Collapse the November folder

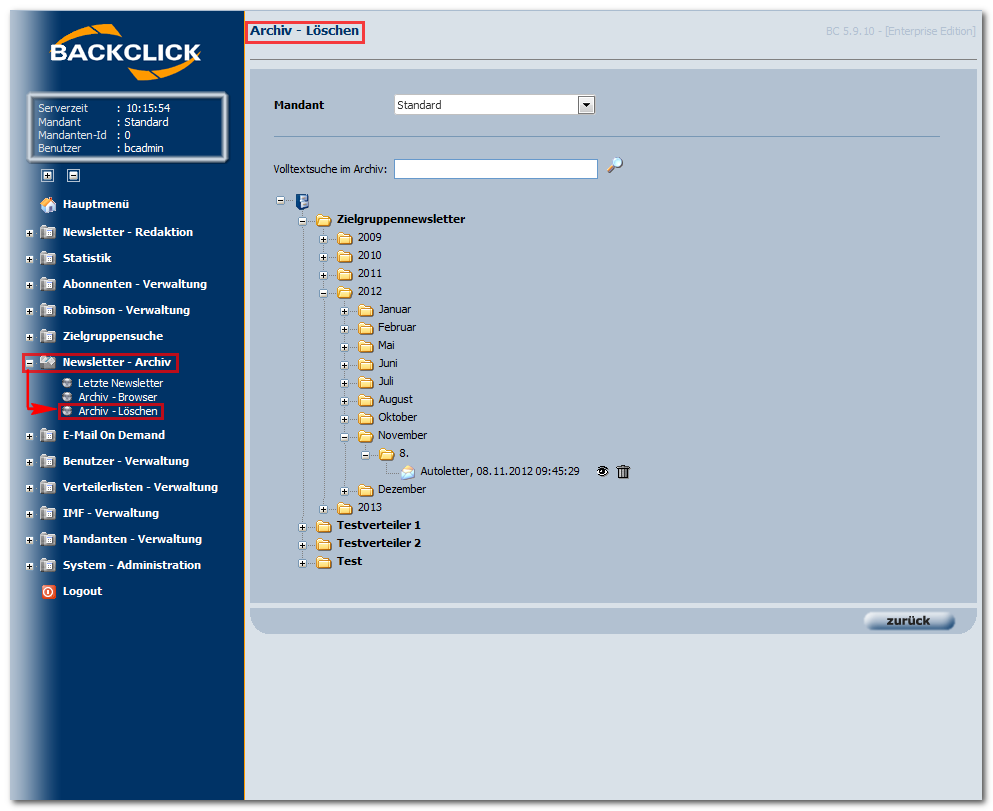tap(345, 437)
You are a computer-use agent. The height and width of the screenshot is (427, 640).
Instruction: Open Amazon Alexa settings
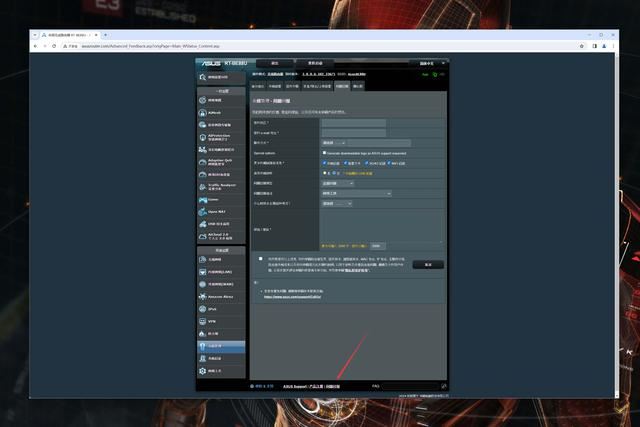pyautogui.click(x=220, y=296)
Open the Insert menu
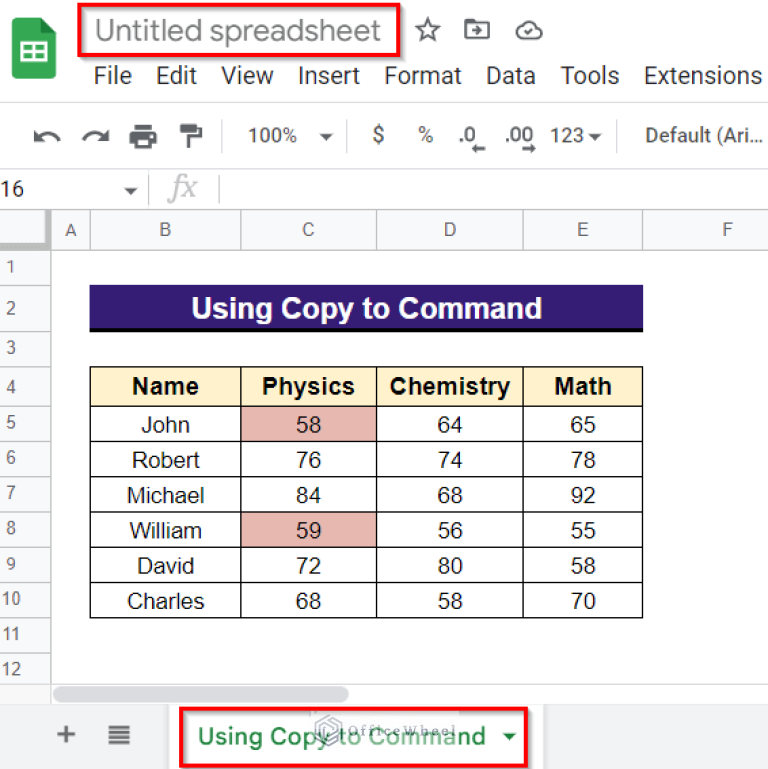 coord(329,76)
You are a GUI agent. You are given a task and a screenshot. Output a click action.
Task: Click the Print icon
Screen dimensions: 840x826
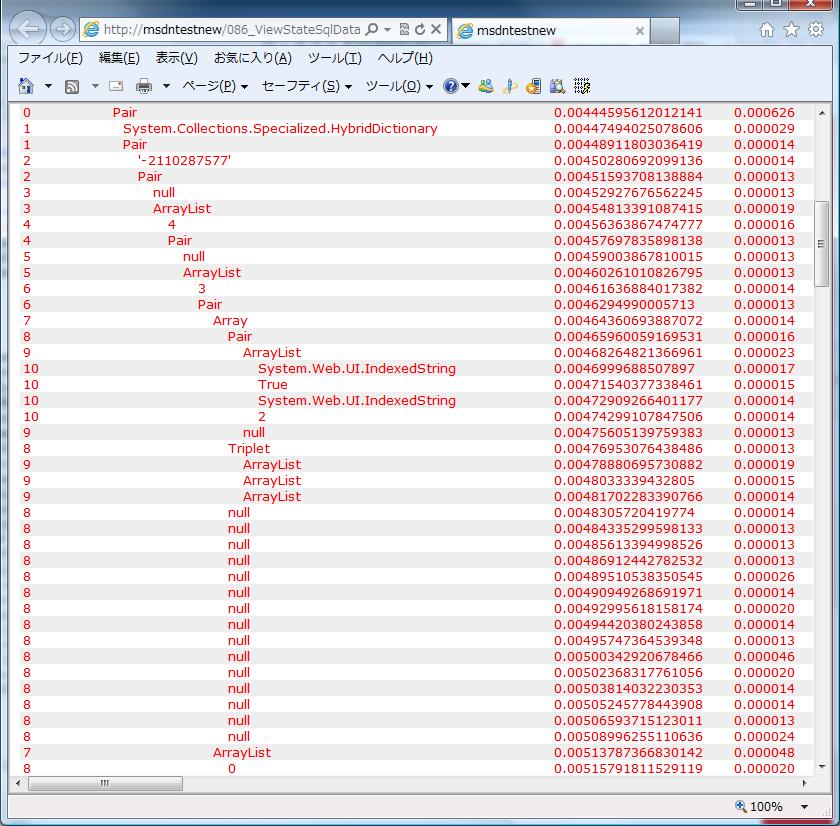coord(144,87)
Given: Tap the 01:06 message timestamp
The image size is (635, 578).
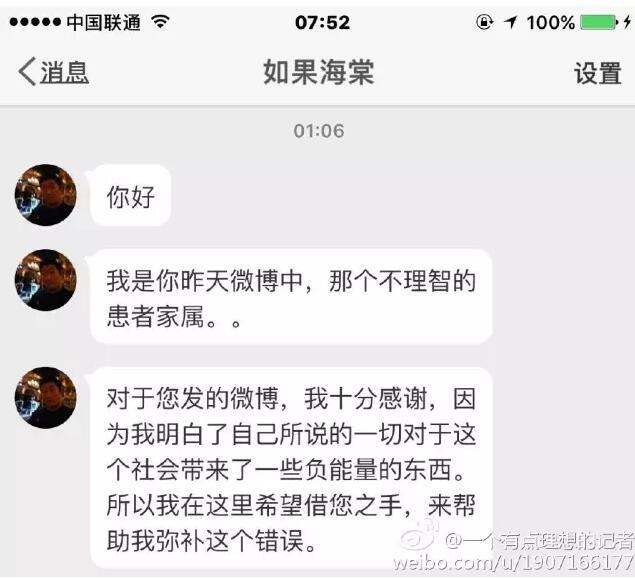Looking at the screenshot, I should click(x=319, y=131).
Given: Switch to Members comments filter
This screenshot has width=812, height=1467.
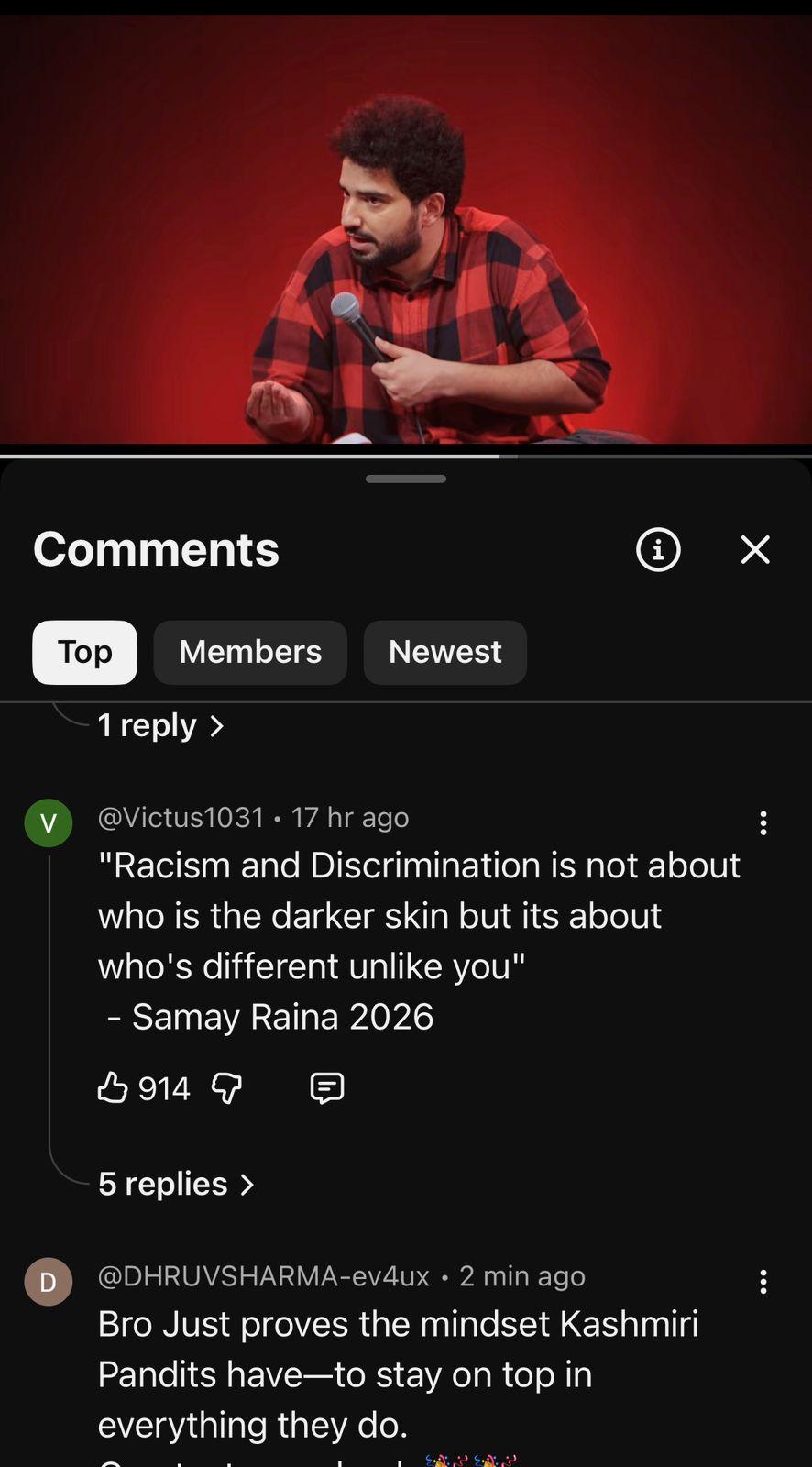Looking at the screenshot, I should point(250,652).
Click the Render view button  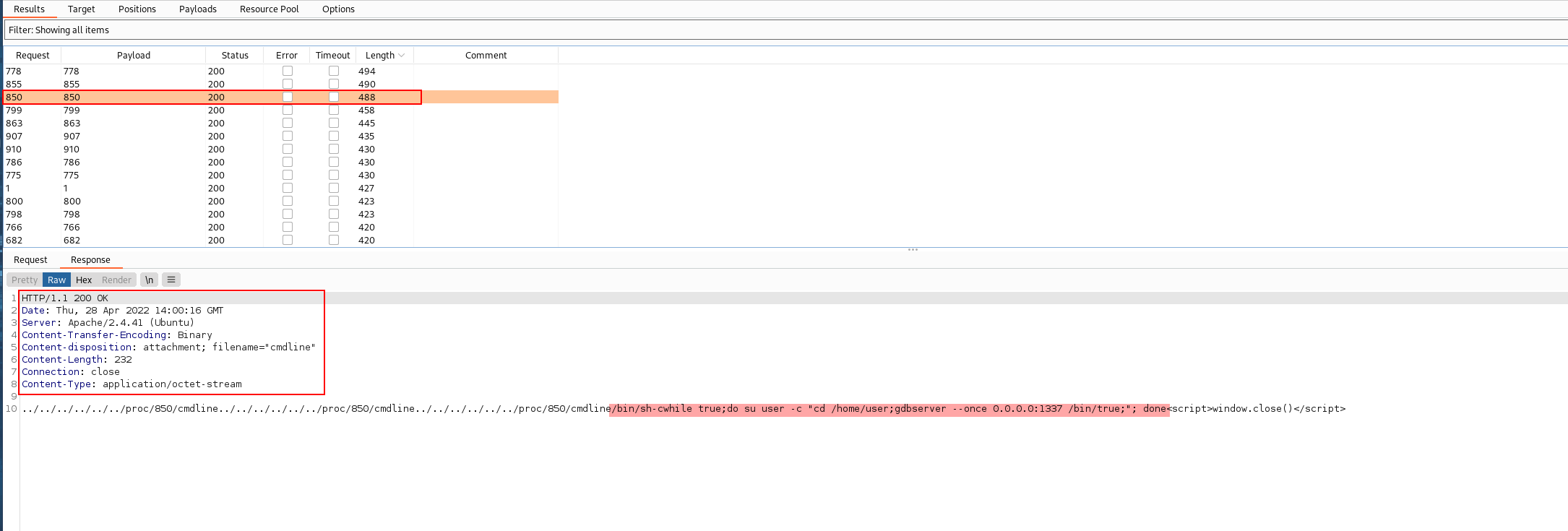point(116,280)
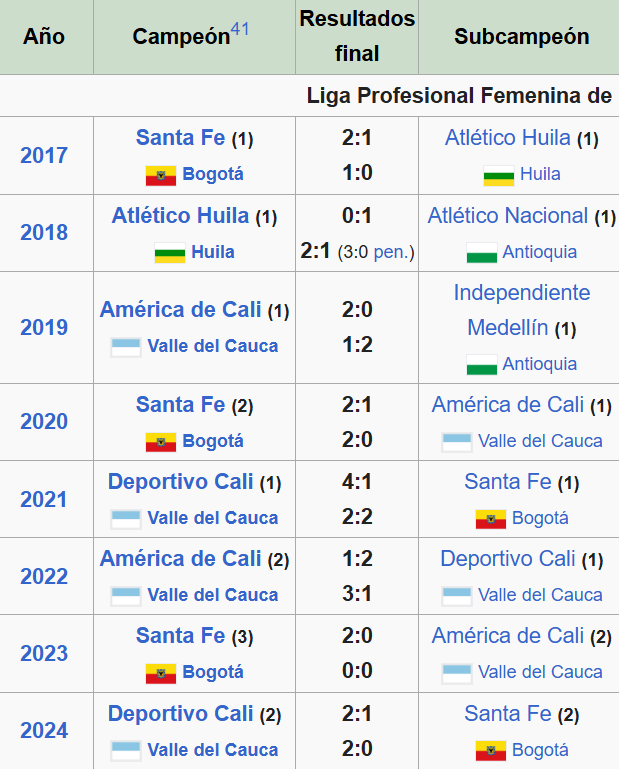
========================================================================
Task goal
What lines of the material above hold the string "agent"? Please copy them.

Response for this exercise
You are a computer-use agent. The height and width of the screenshot is (427, 640).
You are a GUI agent. You are given a task and a screenshot. Output a click action.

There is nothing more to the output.